## BEGIN Extracted text
How To Measure Success of Tasks

The quantitative measurability of tasks often lets them get quietly (and wrongly) promoted to goals. Common victims of this mishap are software developers. How do you measure the value of a developer’s work? Some managers came up with an easy and familiar method – counting how many lines of code they wrote, regardless of how well-written the code is or counting how many features they worked on, regardless of the extent of their contribution. They do not focus on the actual value (if any) it added to the product.

This metric has proven itself wrong (and hated) very quickly. The worth of the code, the real output, and purpose of the developer’s work is not merely writing lines of code. It is about creating clean & efficient code for features that solve the client’s problems. Moreover, it has to be a feature your clients will actually use or, no matter how polished the code is, it will render worthless. This will only end up fueling a cycle of aiming for quantity, not quality.

Instead, you would want to measure the average time it takes each developer to deliver a feature. Tying this to the level of difficulty of the feature would give you the measurable throughput of this developer. Success on the level of tasks is where the quantitative metrics from the industrial era make most sense. Yet, they still need to be evaluated in the context of their contribution towards the objectives.

For example, on the task level, a developer will be responsible for three features which will contribute to a monthly objective referred to as the ease-of-use release, which, in turn, contributes to an organizational goal. The important measurements here would be the timely completion of the functional features, the efficiency of the team’s process around the tasks from the release and the overall value contribution towards the end goal – namely, making a product people love. The measurements that are irrelevant are the lines of code in the feature and the features count of the release.

Conclusion

When talking about Goals, Objectives and Tasks it is important to remember they are not in a hierarchy of subordination, but in an interdependence.

To maximize your results with the help of project management tools, you should be measuring success of Goals, Objectives and Tasks simultaneously. In the software development example described above, success is measured in three ways simultaneously. More particularly, tasks as a qualitative measure of throughput, objectives as a measure of efficiency in the work process and goals as a measure of value created for the customer.

Measuring success is one of the biggest challenges of any project manager. To stop this challenge from becoming an obstacle, project managers must focus on measuring what matters instead of simply collecting all data. Making sure to focus on the most significant measurements for goals, objectives and tasks within the team will give the organization a chance at improving the results from each.
## END Extracted text
## BEGIN Dataset excerpts
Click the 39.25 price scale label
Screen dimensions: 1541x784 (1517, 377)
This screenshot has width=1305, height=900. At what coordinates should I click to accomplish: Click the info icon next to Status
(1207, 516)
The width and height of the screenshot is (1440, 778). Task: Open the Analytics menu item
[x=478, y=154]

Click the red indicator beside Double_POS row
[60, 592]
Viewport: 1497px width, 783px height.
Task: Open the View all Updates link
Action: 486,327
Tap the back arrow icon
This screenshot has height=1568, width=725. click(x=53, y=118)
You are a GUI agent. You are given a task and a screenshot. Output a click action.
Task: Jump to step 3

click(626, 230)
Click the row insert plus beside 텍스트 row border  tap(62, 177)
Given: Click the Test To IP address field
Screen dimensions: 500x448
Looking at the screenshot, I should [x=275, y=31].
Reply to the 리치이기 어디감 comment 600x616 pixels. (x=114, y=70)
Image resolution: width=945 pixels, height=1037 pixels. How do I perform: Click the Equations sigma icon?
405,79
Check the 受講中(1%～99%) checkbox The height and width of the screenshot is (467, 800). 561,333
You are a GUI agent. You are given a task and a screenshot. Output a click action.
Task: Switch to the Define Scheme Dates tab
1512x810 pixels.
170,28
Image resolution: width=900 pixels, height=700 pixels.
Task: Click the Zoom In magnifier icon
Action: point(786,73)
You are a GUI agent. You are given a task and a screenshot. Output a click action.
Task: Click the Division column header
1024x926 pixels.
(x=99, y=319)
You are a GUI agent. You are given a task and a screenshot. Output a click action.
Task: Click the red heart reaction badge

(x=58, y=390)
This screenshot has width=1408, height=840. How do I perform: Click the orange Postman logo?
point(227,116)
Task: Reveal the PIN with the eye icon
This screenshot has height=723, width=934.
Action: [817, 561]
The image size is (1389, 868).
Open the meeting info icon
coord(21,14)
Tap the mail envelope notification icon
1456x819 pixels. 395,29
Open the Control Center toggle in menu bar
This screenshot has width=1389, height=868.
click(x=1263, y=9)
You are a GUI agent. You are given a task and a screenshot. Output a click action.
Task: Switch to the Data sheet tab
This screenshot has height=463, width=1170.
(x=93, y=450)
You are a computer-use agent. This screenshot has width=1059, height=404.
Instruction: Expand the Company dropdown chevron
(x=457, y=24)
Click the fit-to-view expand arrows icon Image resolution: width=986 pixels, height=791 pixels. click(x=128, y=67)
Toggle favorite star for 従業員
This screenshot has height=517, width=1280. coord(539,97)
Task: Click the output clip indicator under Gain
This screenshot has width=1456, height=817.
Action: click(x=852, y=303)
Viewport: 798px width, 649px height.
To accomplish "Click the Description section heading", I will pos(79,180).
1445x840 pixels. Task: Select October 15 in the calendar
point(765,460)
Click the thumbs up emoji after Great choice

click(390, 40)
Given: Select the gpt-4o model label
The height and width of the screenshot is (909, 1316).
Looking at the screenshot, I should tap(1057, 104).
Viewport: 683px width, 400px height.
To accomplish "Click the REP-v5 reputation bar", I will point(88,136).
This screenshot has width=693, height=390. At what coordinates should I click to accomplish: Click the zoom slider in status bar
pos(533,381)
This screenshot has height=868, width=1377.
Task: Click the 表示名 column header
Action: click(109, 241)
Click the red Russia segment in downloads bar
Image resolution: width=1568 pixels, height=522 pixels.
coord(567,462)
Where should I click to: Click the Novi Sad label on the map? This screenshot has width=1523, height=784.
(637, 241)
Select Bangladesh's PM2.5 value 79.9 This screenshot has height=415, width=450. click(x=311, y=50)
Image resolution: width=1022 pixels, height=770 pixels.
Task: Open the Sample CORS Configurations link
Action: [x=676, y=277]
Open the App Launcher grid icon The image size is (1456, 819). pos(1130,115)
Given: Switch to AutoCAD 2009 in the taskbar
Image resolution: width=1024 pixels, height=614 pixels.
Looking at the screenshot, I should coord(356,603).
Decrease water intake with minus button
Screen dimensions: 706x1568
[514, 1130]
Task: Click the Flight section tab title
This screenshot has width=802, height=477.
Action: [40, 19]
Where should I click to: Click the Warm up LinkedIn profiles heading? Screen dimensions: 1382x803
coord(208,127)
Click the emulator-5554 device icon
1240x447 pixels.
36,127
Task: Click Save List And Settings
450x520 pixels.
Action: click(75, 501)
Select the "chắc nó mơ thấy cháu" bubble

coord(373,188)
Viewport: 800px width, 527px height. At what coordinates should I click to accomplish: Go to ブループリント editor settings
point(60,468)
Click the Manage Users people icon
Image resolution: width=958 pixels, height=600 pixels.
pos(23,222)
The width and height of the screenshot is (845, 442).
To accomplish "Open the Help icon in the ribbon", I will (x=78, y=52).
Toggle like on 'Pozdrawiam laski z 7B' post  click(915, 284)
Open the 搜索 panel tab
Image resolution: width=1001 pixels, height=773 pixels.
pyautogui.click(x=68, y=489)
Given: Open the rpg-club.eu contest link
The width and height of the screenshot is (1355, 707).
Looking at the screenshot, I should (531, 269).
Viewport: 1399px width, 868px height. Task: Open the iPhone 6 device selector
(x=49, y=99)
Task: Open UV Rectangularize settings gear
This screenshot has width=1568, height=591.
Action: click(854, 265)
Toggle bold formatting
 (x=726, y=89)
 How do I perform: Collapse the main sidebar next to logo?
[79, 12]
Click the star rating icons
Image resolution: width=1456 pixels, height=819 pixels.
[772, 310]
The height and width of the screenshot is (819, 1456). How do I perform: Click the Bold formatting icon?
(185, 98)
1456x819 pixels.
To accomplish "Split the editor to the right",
## END Dataset excerpts
Problems >>
a - Return the passage of the text on measuring task success from "This metric has" to "towards the objectives.", copied word for word.
b - According to the text on measuring task success, what monthly objective do the developer's three features contribute to?

Per-task answers >>
a -
This metric has proven itself wrong (and hated) very quickly. The worth of the code, the real output, and purpose of the developer’s work is not merely writing lines of code. It is about creating clean & efficient code for features that solve the client’s problems. Moreover, it has to be a feature your clients will actually use or, no matter how polished the code is, it will render worthless. This will only end up fueling a cycle of aiming for quantity, not quality.

Instead, you would want to measure the average time it takes each developer to deliver a feature. Tying this to the level of difficulty of the feature would give you the measurable throughput of this developer. Success on the level of tasks is where the quantitative metrics from the industrial era make most sense. Yet, they still need to be evaluated in the context of their contribution towards the objectives.

b - The ease-of-use release.